= Work request =
Repeat, exactly as they appear, the lines from the one with "Image resolution: width=1568" through the last line of the entries below, but none of the pictures.

= Supplied data =
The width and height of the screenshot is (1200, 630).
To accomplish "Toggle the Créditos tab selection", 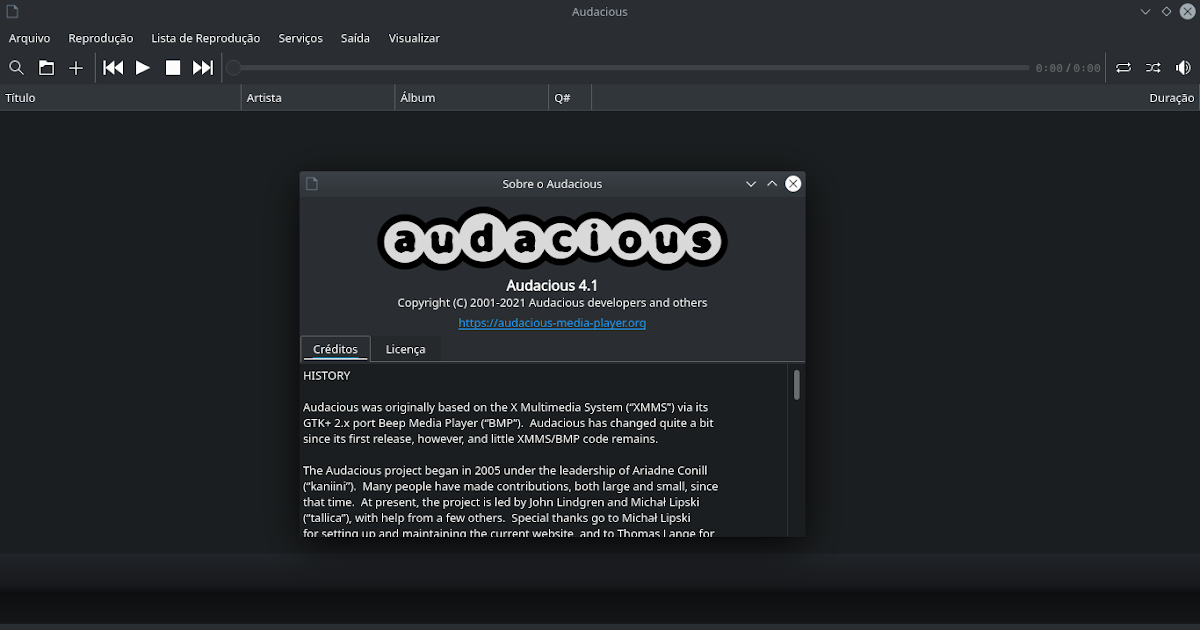I will pyautogui.click(x=335, y=348).
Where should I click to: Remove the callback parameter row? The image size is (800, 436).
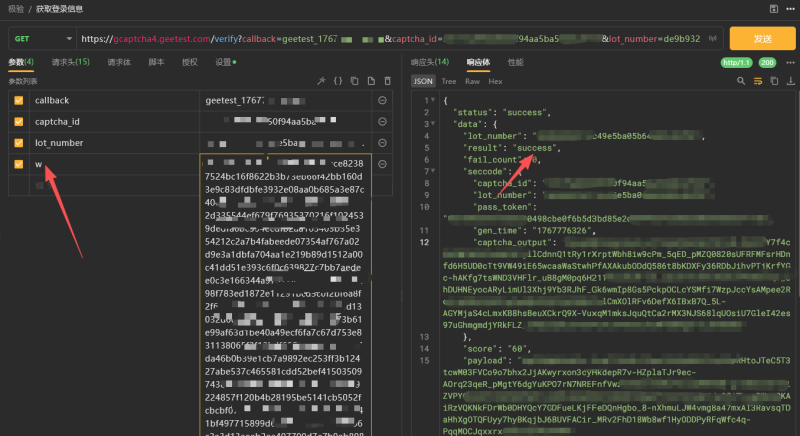coord(382,101)
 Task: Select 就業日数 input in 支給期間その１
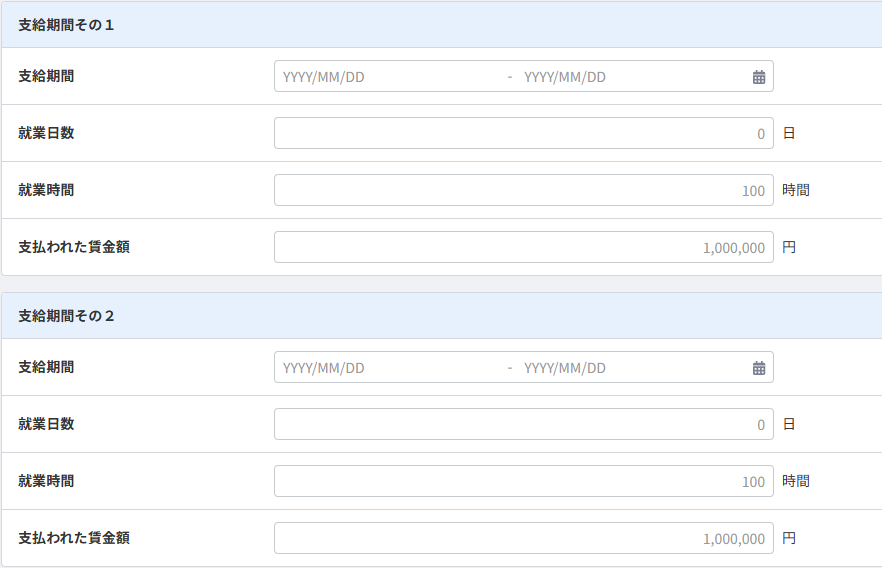pyautogui.click(x=524, y=133)
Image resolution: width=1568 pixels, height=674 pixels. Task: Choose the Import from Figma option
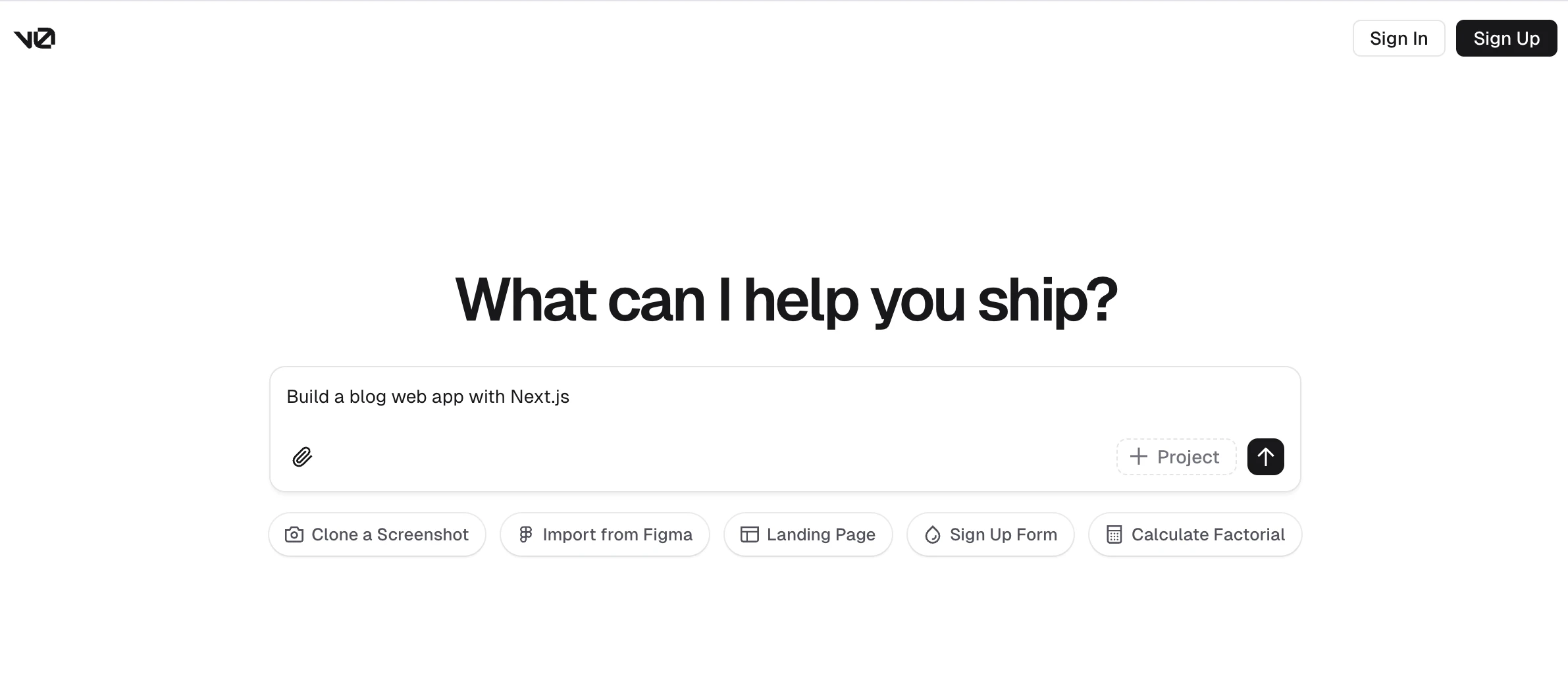[604, 534]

= Reply to the exercise =
Image resolution: width=1568 pixels, height=674 pixels. Task: Choose the Import from Figma option
[604, 534]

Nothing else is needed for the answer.